------ Extracted entries ------

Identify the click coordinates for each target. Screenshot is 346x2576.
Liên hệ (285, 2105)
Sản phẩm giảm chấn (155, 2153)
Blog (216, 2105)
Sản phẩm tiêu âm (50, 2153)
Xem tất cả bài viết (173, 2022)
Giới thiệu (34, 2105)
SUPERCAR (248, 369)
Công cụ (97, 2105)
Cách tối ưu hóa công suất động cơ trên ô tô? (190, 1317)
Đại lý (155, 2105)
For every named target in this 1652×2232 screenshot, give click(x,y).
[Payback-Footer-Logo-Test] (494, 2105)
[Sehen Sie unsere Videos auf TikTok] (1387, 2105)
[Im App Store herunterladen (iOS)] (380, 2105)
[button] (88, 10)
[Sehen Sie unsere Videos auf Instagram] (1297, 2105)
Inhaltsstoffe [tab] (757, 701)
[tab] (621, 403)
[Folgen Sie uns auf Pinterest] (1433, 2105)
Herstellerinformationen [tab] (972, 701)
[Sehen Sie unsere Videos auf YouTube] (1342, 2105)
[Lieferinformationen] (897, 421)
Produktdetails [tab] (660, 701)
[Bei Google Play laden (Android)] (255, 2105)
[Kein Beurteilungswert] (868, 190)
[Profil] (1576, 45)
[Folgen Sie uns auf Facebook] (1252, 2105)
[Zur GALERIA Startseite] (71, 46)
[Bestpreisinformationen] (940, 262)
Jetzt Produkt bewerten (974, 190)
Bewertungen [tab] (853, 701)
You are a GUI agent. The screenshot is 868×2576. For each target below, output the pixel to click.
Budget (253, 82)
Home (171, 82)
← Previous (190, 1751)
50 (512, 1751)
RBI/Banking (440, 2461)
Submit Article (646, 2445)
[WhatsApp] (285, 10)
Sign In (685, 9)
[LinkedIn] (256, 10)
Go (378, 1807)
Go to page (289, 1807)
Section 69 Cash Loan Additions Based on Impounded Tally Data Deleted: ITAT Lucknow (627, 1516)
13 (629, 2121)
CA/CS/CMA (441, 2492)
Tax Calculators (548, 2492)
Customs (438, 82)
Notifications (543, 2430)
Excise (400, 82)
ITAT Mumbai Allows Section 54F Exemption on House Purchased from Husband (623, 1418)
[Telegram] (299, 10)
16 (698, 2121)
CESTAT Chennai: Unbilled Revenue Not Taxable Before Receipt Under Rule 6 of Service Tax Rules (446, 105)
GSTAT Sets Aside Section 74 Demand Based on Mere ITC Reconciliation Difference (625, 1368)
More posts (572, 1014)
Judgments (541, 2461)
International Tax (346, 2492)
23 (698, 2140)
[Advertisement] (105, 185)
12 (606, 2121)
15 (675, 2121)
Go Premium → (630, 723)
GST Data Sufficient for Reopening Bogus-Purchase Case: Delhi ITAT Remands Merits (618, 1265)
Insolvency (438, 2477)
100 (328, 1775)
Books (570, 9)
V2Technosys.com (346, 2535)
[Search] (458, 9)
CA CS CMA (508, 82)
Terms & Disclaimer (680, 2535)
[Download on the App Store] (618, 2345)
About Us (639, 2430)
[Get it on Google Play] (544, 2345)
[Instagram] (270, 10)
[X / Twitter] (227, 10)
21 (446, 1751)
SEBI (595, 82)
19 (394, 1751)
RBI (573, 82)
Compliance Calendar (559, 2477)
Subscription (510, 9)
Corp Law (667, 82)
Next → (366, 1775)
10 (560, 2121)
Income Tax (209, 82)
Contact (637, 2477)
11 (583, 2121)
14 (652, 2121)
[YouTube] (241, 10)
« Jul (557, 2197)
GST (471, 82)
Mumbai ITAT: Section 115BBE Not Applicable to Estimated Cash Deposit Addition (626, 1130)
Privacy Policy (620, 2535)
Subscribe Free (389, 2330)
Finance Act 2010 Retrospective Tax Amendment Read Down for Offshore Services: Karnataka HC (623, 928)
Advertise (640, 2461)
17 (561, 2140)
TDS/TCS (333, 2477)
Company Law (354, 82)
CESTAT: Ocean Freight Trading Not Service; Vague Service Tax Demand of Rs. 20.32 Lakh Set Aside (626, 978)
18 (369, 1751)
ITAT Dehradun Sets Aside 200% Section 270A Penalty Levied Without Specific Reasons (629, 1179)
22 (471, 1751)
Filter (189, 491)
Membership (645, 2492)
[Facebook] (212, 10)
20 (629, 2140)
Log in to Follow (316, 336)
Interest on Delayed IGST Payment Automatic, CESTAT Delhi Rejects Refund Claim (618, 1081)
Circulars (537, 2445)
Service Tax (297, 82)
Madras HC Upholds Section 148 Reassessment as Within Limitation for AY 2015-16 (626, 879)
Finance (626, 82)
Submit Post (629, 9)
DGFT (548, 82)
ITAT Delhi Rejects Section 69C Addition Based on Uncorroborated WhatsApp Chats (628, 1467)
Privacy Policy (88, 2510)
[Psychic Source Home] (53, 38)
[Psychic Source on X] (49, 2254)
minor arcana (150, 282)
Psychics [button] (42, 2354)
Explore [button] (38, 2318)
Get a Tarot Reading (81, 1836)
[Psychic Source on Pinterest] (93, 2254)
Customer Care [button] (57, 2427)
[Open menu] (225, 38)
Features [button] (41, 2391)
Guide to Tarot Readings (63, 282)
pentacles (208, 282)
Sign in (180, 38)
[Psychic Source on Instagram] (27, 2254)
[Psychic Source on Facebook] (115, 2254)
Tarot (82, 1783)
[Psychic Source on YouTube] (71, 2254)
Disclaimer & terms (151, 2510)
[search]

------

● Exercise
Copy out the entries exactly. Begin at the first line and end with the line that has "13 (629, 2121)".

● Solution below
Identify the click coordinates for each target. Screenshot is 346x2576.
Liên hệ (285, 2105)
Sản phẩm giảm chấn (155, 2153)
Blog (216, 2105)
Sản phẩm tiêu âm (50, 2153)
Xem tất cả bài viết (173, 2022)
Giới thiệu (34, 2105)
SUPERCAR (248, 369)
Công cụ (97, 2105)
Cách tối ưu hóa công suất động cơ trên ô tô? (190, 1317)
Đại lý (155, 2105)
For every named target in this 1652×2232 screenshot, give click(x,y).
[Payback-Footer-Logo-Test] (494, 2105)
[Sehen Sie unsere Videos auf TikTok] (1387, 2105)
[Im App Store herunterladen (iOS)] (380, 2105)
[button] (88, 10)
[Sehen Sie unsere Videos auf Instagram] (1297, 2105)
Inhaltsstoffe [tab] (757, 701)
[tab] (621, 403)
[Folgen Sie uns auf Pinterest] (1433, 2105)
Herstellerinformationen [tab] (972, 701)
[Sehen Sie unsere Videos auf YouTube] (1342, 2105)
[Lieferinformationen] (897, 421)
Produktdetails [tab] (660, 701)
[Bei Google Play laden (Android)] (255, 2105)
[Kein Beurteilungswert] (868, 190)
[Profil] (1576, 45)
[Folgen Sie uns auf Facebook] (1252, 2105)
[Zur GALERIA Startseite] (71, 46)
[Bestpreisinformationen] (940, 262)
Jetzt Produkt bewerten (974, 190)
Bewertungen [tab] (853, 701)
You are a GUI agent. The screenshot is 868×2576. For each target below, output the pixel to click.
Budget (253, 82)
Home (171, 82)
← Previous (190, 1751)
50 (512, 1751)
RBI/Banking (440, 2461)
Submit Article (646, 2445)
[WhatsApp] (285, 10)
Sign In (685, 9)
[LinkedIn] (256, 10)
Go (378, 1807)
Go to page (289, 1807)
Section 69 Cash Loan Additions Based on Impounded Tally Data Deleted: ITAT Lucknow (627, 1516)
13 (629, 2121)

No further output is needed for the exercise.